Uma nova e “altamente divergente” variante da COVID-19, apelidada de BA.3.2 ou variante “Cigarra”, chegou oficialmente a Massachusetts. A confirmação veio através de dados dos Centros de Controle e Prevenção de Doenças (CDC), que detectaram a presença da cepa em 132 amostras de águas residuais coletadas no estado e em outras 24 regiões dos EUA.
O apelido curioso faz referência à sua capacidade de “hibernação”: a BA.3.2 deriva de uma linhagem que surgiu originalmente entre o final de 2021 e 2022, mas que permaneceu silenciosa até ressurgir com força na África do Sul no final de 2024.
Escape vacinal e imunidade
O que mais preocupa as autoridades de saúde é o alto número de mutações da “Cigarra”. Estudos preliminares indicam que a variante consegue escapar de forma eficiente dos anticorpos gerados pelas vacinas do ciclo 2025-2026, que foram projetadas para combater a cepa JN.1.

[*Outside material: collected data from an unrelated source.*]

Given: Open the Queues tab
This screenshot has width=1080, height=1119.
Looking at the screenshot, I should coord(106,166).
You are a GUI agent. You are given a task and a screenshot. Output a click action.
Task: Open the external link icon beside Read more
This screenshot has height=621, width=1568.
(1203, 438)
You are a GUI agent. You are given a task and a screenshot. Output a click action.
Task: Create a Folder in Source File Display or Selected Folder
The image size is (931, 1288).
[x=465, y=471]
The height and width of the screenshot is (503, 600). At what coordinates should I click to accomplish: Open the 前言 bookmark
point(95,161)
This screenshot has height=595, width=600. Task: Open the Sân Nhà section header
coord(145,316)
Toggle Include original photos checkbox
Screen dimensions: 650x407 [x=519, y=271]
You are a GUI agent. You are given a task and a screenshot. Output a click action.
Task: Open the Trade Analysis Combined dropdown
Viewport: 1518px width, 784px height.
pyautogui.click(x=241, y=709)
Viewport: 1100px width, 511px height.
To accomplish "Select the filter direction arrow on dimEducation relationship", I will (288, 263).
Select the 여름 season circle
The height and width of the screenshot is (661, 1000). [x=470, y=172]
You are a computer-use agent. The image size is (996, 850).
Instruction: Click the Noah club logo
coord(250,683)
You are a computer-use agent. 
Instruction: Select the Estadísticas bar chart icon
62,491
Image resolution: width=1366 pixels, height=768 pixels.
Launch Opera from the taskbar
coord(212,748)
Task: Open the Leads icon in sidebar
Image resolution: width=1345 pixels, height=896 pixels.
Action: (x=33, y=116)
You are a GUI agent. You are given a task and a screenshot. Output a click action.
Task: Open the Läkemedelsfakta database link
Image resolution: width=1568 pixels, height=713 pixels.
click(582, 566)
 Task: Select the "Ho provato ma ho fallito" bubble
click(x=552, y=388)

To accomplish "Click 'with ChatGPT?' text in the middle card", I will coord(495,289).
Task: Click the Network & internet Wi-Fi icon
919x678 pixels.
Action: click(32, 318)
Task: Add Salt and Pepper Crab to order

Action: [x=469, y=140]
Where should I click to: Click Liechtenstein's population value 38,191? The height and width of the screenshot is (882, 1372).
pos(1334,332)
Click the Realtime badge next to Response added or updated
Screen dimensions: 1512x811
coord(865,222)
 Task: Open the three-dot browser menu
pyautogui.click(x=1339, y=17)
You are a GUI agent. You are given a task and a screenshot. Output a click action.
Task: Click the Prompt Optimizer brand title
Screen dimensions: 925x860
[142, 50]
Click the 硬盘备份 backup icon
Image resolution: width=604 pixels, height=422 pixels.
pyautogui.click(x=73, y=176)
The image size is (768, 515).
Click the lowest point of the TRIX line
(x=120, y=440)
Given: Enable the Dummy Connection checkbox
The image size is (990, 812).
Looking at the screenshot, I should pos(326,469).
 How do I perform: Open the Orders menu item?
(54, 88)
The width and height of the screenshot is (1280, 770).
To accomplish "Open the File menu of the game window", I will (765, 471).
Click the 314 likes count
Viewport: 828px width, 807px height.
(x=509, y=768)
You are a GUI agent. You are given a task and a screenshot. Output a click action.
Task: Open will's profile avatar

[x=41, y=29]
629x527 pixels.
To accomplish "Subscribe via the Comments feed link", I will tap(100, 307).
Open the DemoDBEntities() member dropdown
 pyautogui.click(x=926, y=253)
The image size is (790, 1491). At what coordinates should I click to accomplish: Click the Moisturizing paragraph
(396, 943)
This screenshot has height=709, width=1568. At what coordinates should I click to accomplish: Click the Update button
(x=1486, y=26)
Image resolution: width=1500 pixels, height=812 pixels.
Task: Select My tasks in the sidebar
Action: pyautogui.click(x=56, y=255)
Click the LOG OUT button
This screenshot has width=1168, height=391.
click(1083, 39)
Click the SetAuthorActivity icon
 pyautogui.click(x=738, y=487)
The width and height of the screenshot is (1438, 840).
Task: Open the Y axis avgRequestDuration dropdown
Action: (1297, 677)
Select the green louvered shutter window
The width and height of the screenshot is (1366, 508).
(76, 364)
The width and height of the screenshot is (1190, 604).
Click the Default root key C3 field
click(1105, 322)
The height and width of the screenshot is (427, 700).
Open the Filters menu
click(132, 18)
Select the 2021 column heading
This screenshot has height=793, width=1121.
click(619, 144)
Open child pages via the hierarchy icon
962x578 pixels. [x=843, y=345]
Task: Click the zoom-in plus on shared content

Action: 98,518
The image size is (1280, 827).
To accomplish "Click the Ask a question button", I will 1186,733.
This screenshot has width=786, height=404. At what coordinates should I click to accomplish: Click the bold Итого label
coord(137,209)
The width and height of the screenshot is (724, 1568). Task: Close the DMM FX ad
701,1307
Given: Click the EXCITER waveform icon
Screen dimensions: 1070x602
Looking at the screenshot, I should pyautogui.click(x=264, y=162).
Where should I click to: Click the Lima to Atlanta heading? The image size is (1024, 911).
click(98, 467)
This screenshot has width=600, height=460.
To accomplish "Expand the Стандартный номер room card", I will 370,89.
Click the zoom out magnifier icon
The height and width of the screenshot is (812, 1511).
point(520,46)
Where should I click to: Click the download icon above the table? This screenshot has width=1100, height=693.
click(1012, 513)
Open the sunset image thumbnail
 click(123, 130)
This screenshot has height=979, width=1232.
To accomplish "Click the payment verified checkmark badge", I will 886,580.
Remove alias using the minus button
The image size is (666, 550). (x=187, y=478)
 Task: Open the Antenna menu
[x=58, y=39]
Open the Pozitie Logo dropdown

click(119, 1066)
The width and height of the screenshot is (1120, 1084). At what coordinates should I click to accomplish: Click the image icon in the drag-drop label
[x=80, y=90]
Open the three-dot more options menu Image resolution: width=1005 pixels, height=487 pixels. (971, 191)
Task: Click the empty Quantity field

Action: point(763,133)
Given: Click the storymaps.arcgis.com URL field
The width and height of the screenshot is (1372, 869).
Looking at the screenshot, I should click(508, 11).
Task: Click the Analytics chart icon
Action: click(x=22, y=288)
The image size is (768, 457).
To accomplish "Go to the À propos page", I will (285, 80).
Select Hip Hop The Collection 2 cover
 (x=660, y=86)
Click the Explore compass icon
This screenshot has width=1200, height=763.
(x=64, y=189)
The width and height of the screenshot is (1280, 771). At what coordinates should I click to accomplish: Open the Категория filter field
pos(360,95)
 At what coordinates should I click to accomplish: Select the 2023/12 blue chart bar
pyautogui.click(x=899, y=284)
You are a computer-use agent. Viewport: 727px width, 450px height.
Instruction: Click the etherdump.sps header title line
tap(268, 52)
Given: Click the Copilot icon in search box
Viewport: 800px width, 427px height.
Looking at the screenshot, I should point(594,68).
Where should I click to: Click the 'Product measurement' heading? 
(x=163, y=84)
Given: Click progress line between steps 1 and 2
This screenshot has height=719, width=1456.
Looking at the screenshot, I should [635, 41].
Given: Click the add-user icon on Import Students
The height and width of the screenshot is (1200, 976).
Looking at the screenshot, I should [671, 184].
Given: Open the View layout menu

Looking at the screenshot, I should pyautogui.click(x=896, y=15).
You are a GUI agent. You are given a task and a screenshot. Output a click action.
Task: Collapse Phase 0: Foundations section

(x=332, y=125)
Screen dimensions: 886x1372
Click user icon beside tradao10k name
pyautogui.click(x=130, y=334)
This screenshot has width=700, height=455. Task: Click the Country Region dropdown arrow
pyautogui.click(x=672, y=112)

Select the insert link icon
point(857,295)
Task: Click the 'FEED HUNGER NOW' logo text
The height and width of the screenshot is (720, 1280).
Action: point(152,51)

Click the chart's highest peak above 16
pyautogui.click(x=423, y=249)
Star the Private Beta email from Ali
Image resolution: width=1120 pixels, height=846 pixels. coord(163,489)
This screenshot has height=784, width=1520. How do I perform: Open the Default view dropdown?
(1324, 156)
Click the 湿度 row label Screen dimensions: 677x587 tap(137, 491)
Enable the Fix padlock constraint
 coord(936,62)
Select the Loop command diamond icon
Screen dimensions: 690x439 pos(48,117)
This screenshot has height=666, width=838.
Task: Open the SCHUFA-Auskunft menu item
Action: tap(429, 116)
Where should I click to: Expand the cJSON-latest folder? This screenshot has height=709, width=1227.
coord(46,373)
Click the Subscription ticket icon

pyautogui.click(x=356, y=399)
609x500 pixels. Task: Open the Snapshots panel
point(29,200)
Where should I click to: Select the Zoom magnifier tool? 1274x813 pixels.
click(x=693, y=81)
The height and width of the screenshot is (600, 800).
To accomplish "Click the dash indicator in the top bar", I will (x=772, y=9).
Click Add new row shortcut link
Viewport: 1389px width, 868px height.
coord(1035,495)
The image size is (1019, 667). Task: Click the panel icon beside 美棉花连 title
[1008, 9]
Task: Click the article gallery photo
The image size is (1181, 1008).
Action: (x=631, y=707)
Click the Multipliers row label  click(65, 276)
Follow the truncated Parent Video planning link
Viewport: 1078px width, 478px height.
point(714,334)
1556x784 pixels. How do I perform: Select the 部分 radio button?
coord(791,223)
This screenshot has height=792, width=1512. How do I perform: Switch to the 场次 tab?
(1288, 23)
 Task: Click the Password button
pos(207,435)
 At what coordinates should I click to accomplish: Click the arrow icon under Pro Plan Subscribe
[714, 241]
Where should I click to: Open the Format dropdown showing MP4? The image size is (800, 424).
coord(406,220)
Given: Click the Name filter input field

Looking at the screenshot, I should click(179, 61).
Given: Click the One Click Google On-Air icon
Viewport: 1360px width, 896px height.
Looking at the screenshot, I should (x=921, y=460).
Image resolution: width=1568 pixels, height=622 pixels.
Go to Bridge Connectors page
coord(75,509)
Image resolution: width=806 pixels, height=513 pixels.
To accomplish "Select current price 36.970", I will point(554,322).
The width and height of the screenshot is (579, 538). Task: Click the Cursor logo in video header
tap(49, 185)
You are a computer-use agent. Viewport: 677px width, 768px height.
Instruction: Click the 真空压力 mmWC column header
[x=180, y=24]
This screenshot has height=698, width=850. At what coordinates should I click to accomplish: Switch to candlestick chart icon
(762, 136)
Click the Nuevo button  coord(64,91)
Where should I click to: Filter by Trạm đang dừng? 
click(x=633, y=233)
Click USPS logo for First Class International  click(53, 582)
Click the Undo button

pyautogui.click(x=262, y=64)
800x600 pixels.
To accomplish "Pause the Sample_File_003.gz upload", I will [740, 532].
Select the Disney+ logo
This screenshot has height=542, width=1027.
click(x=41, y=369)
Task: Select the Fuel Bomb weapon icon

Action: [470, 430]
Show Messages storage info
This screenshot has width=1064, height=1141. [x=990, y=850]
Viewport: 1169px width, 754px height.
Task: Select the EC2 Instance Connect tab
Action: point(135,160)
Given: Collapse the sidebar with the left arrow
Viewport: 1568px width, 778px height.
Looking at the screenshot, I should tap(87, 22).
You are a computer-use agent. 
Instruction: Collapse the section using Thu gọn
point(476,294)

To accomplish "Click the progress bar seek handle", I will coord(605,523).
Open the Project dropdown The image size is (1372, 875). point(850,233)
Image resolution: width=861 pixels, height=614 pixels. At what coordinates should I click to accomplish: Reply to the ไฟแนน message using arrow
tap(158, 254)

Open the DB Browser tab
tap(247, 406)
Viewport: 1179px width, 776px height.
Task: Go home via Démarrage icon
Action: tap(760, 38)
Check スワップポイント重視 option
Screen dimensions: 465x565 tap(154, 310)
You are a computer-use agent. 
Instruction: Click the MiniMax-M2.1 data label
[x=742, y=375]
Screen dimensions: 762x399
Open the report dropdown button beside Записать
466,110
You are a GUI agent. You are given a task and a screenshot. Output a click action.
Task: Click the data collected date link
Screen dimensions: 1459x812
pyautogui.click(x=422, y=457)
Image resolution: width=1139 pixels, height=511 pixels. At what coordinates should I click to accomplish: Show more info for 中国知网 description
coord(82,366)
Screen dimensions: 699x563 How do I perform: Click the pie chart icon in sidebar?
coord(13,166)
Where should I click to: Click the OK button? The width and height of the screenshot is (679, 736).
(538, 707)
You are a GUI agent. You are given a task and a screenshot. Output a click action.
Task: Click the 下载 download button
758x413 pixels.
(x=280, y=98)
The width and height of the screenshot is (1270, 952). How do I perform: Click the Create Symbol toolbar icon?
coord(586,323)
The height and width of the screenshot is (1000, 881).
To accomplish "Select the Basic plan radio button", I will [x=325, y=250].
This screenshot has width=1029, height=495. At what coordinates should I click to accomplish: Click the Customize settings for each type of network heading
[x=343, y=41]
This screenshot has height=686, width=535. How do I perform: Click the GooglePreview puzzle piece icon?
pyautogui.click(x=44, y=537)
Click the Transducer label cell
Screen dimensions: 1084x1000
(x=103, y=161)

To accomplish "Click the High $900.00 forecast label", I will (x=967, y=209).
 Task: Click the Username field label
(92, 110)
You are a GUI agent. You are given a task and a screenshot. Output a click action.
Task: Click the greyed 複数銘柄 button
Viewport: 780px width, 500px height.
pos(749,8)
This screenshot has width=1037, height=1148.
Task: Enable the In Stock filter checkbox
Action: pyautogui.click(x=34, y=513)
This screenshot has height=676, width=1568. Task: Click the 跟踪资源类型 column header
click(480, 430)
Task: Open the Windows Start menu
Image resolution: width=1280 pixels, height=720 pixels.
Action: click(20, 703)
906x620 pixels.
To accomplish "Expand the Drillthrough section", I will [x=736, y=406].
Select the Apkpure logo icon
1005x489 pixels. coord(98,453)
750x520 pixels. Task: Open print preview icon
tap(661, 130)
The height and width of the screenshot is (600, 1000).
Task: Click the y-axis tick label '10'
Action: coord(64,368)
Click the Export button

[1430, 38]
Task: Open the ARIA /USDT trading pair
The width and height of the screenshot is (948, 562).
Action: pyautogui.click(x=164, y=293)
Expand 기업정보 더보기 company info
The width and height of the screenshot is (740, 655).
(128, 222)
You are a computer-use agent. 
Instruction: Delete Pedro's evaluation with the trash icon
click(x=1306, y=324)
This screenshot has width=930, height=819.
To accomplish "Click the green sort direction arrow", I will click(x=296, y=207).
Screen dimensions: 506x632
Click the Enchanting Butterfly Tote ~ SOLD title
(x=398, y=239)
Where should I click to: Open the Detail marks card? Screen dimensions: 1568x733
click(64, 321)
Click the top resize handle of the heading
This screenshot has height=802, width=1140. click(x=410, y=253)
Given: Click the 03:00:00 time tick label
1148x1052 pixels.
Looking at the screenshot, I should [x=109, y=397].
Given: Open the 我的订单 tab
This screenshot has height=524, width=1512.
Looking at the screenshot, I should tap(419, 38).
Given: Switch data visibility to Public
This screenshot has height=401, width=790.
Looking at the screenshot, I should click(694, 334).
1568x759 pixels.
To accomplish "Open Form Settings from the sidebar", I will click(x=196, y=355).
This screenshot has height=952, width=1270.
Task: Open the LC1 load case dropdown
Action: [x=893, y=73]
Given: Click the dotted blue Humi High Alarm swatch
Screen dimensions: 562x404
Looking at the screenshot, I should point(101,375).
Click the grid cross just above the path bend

O Dr. Robert H. Hopkins Jr., da Fundação Nacional de Doenças Infecciosas, alertou que a eficácia das vacinas atuais pode ser menor contra esta nova linhagem, embora ressalte que ainda são necessários mais dados. “Existe a preocupação de que ela possa causar um aumento sazonal de casos durante o verão nos EUA”, afirmou o especialista.
Risco à saúde pública
Apesar do alerta sobre a transmissão e o escape imunológico, a Organização Mundial da Saúde (OMS) e virologistas da Johns Hopkins trazem notícias alentadoras:
- Gravidade: Até o momento, a BA.3.2 não parece causar casos mais graves do que as variantes anteriores da Ômicron.
- Hospitalizações: Não houve um aumento significativo em internações ou óbitos diretamente ligados a essa cepa.
- Proteção: As vacinas atuais continuam sendo a melhor defesa contra formas graves da doença e complicações a longo prazo.
Cenário atual em Massachusetts
Atualmente, os níveis de COVID-19 no estado permanecem relativamente baixos após o pico das festas de fim de ano. A variante “Cigarra” ainda não se tornou dominante e não se espalhou com a mesma rapidez devastadora de cepas anteriores, como a Delta ou a Ômicron original.
Especialistas reforçam que a detecção em águas residuais é uma ferramenta de monitoramento crucial para antecipar possíveis ondas, mas que, por enquanto, o risco adicional para a saúde pública é considerado baixo.